Given task: Reformat every line of the rows below into a numbered list, omitting any blank lines.
>>>>>
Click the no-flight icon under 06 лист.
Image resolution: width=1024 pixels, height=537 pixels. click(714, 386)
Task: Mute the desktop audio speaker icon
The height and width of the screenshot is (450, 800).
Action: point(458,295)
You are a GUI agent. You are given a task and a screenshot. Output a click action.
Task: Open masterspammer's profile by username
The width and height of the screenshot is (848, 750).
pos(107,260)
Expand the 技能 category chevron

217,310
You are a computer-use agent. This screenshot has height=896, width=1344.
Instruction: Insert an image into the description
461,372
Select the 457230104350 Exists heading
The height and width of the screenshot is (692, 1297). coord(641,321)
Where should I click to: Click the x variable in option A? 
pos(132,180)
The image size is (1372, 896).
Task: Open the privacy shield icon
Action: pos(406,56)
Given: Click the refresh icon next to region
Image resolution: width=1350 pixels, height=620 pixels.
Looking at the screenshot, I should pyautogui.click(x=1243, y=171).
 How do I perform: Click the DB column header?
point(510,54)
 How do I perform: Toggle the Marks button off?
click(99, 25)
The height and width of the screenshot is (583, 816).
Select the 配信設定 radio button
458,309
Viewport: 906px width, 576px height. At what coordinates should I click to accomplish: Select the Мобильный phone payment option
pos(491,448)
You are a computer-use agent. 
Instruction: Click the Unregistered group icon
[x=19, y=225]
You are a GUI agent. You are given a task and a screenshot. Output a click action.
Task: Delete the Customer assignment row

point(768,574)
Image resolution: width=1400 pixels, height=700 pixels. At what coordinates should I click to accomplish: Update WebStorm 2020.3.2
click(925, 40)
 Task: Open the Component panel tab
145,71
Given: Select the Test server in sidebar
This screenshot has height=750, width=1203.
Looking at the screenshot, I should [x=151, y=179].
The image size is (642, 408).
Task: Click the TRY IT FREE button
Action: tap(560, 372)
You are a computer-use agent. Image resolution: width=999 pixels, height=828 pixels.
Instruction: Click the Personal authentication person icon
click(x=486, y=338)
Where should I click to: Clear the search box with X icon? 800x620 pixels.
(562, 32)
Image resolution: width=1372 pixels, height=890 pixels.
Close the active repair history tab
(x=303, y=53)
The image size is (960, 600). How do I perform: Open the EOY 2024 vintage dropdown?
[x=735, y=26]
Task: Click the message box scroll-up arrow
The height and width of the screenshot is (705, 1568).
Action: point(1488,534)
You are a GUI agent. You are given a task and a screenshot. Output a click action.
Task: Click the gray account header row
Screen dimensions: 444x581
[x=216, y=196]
<<<<<
Result for this task:
1. Click the no-flight icon under 06 лист.
2. Image resolution: width=1024 pixels, height=537 pixels. click(714, 386)
3. Task: Mute the desktop audio speaker icon
4. The height and width of the screenshot is (450, 800).
5. Action: point(458,295)
6. You are a GUI agent. You are given a task and a screenshot. Output a click action.
7. Task: Open masterspammer's profile by username
8. The width and height of the screenshot is (848, 750).
9. pos(107,260)
10. Expand the 技能 category chevron
11. 217,310
12. You are a computer-use agent. This screenshot has height=896, width=1344.
13. Instruction: Insert an image into the description
14. 461,372
15. Select the 457230104350 Exists heading
16. The height and width of the screenshot is (692, 1297). coord(641,321)
17. Where should I click to: Click the x variable in option A? 
18. pos(132,180)
19. The image size is (1372, 896).
20. Task: Open the privacy shield icon
21. Action: pos(406,56)
22. Given: Click the refresh icon next to region
23. Image resolution: width=1350 pixels, height=620 pixels.
24. Looking at the screenshot, I should pyautogui.click(x=1243, y=171).
25.  How do I perform: Click the DB column header?
26. point(510,54)
27.  How do I perform: Toggle the Marks button off?
28. click(99, 25)
29. The height and width of the screenshot is (583, 816).
30. Select the 配信設定 radio button
31. 458,309
32. Viewport: 906px width, 576px height. At what coordinates should I click to accomplish: Select the Мобильный phone payment option
33. pos(491,448)
34. You are a computer-use agent. 
35. Instruction: Click the Unregistered group icon
36. [x=19, y=225]
37. You are a GUI agent. You are given a task and a screenshot. Output a click action.
38. Task: Delete the Customer assignment row
39. point(768,574)
40. Image resolution: width=1400 pixels, height=700 pixels. At what coordinates should I click to accomplish: Update WebStorm 2020.3.2
41. click(925, 40)
42.  Task: Open the Component panel tab
43. 145,71
44. Given: Select the Test server in sidebar
45. This screenshot has height=750, width=1203.
46. Looking at the screenshot, I should [x=151, y=179].
47. The image size is (642, 408).
48. Task: Click the TRY IT FREE button
49. Action: tap(560, 372)
50. You are a computer-use agent. Image resolution: width=999 pixels, height=828 pixels.
51. Instruction: Click the Personal authentication person icon
52. click(x=486, y=338)
53. Where should I click to: Clear the search box with X icon? 800x620 pixels.
54. (562, 32)
55. Image resolution: width=1372 pixels, height=890 pixels.
56. Close the active repair history tab
57. (x=303, y=53)
58. The image size is (960, 600). How do I perform: Open the EOY 2024 vintage dropdown?
59. [x=735, y=26]
60. Task: Click the message box scroll-up arrow
61. The height and width of the screenshot is (705, 1568).
62. Action: point(1488,534)
63. You are a GUI agent. You are given a task and a screenshot. Output a click action.
64. Task: Click the gray account header row
65. Screen dimensions: 444x581
66. [x=216, y=196]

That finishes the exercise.